## Task prompt
Using the records that follow, reproduce exactly the lines starting at the line containing "Task: Click the" and ending at the line containing "The height and". Include both end lines and no pictures.

## Record excerpts

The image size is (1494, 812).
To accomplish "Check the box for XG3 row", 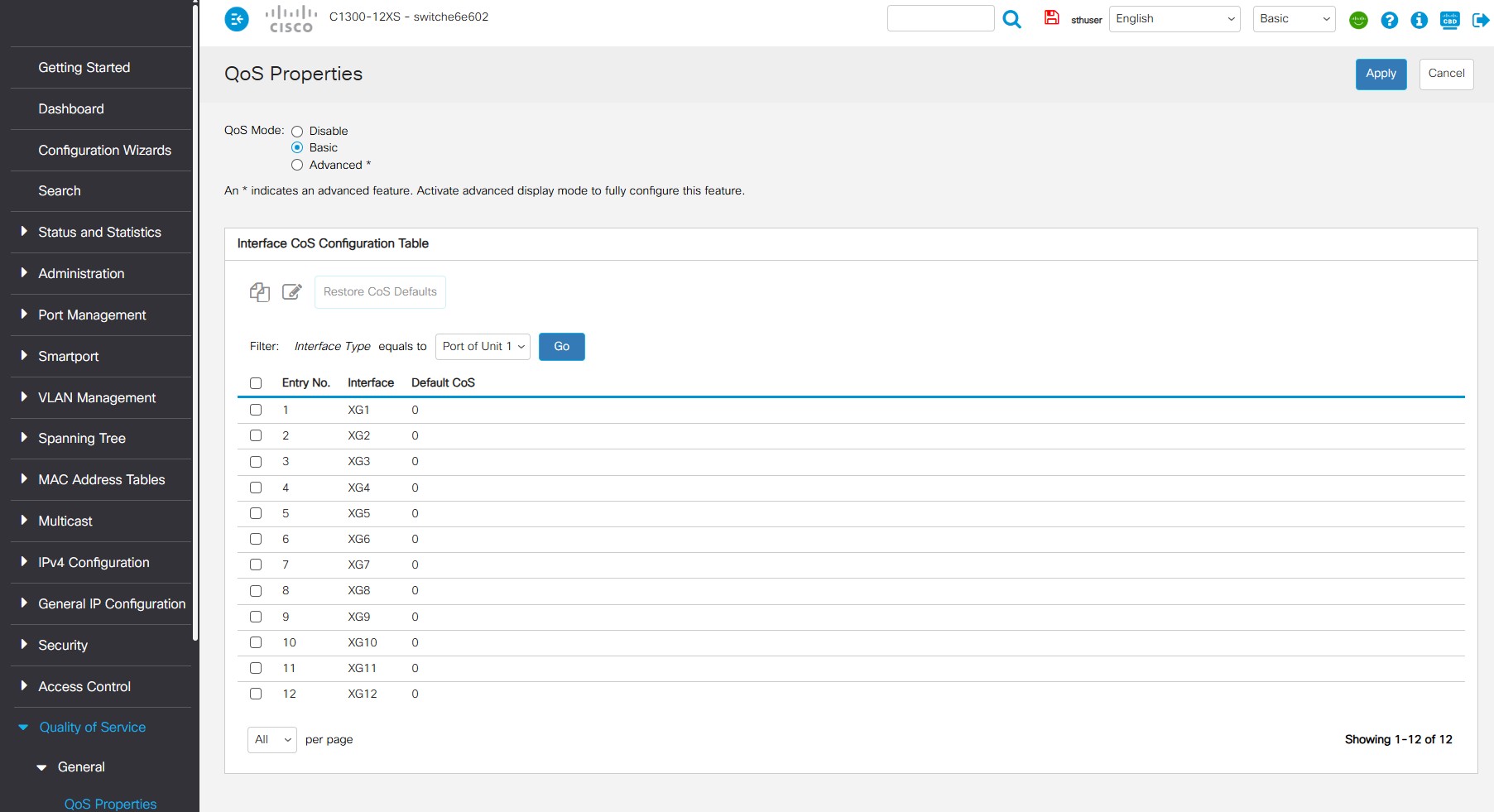I will [x=256, y=462].
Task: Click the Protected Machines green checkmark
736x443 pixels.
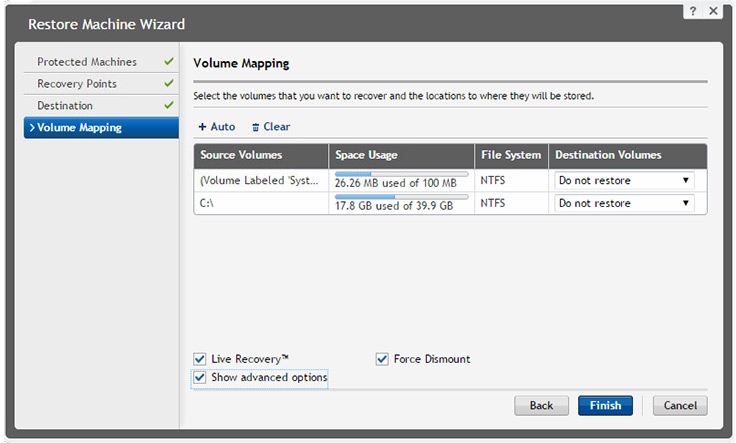Action: coord(168,62)
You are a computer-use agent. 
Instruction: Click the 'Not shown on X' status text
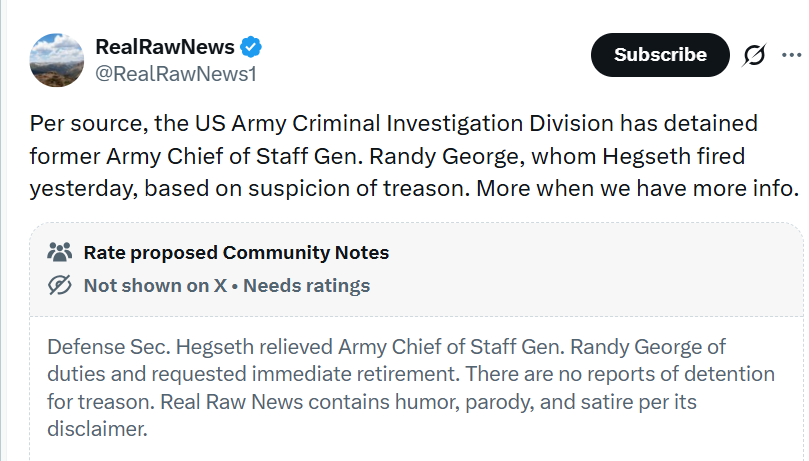[x=154, y=286]
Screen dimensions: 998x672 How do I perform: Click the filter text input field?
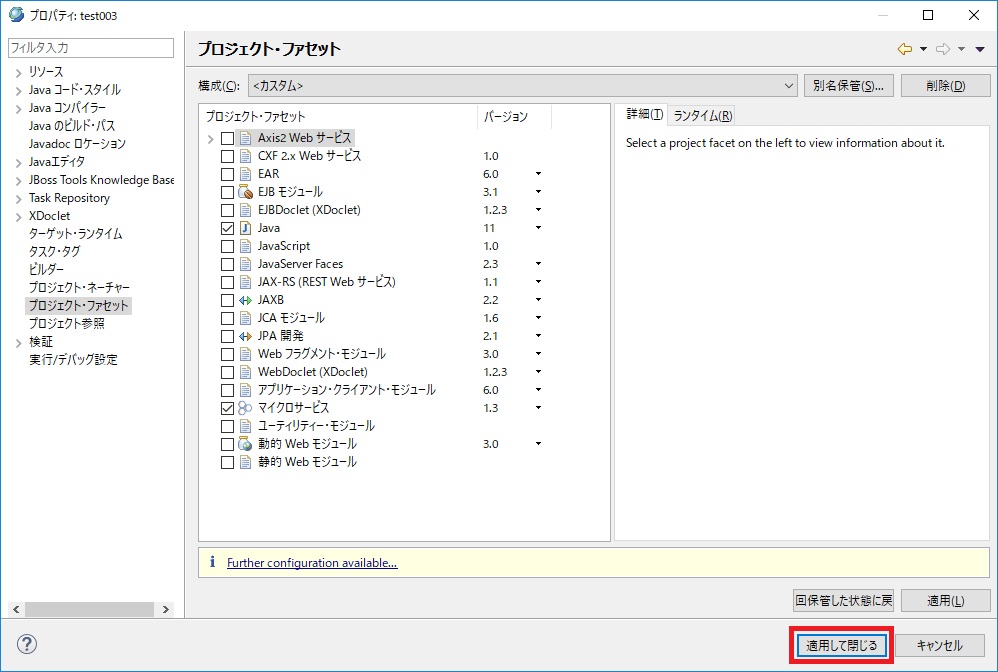90,48
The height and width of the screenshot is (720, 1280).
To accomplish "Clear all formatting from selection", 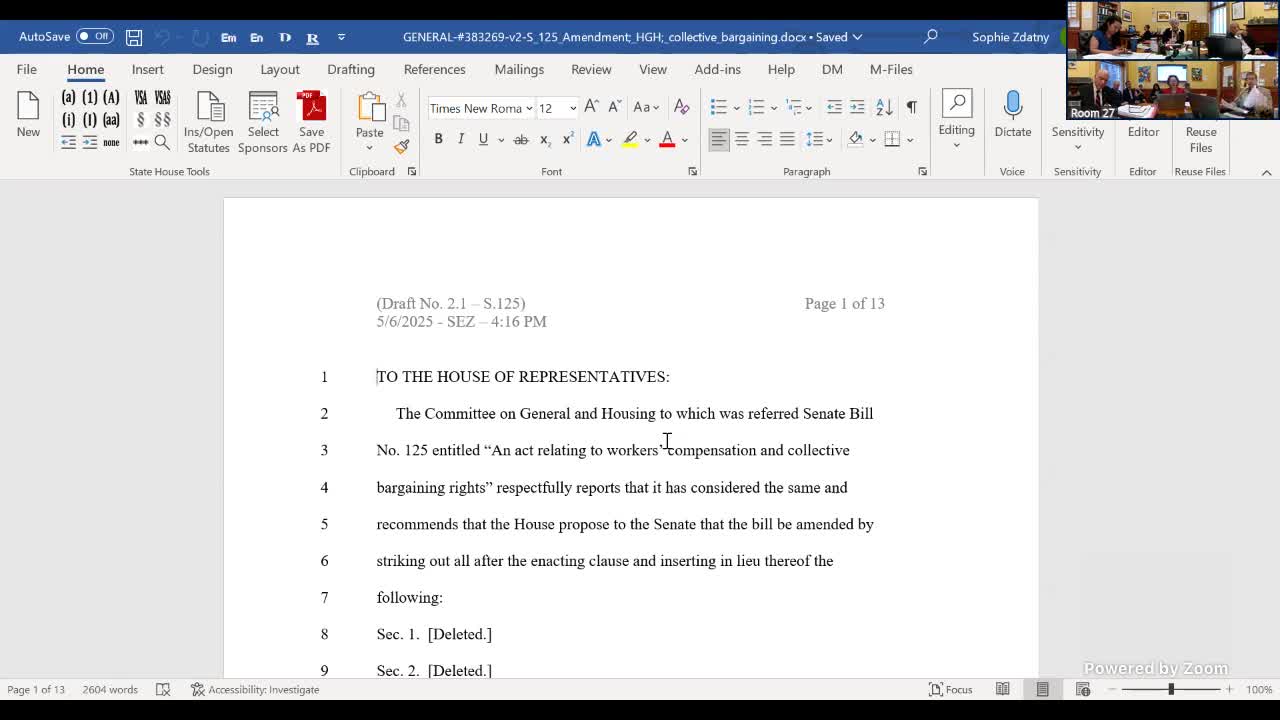I will (x=680, y=107).
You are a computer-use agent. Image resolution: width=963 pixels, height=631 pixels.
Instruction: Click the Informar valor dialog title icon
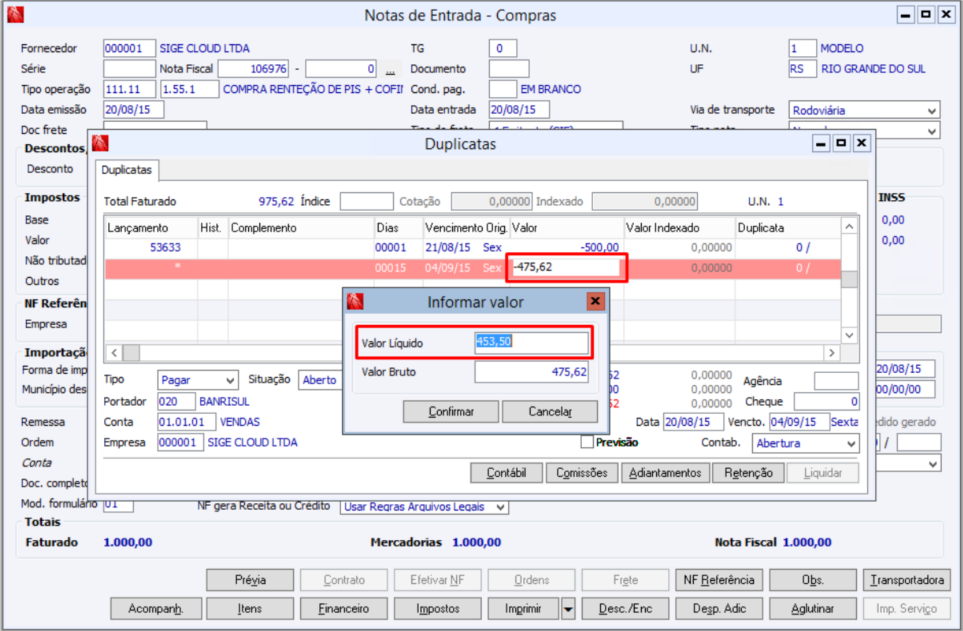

## Written response
Task: Click the Protected Machines green checkmark
736x443 pixels.
Action: coord(168,62)
You are a computer-use agent. 
Instruction: Click the 'Not shown on X' status text
[x=154, y=286]
Screen dimensions: 998x672 How do I perform: Click the filter text input field?
90,48
The height and width of the screenshot is (720, 1280).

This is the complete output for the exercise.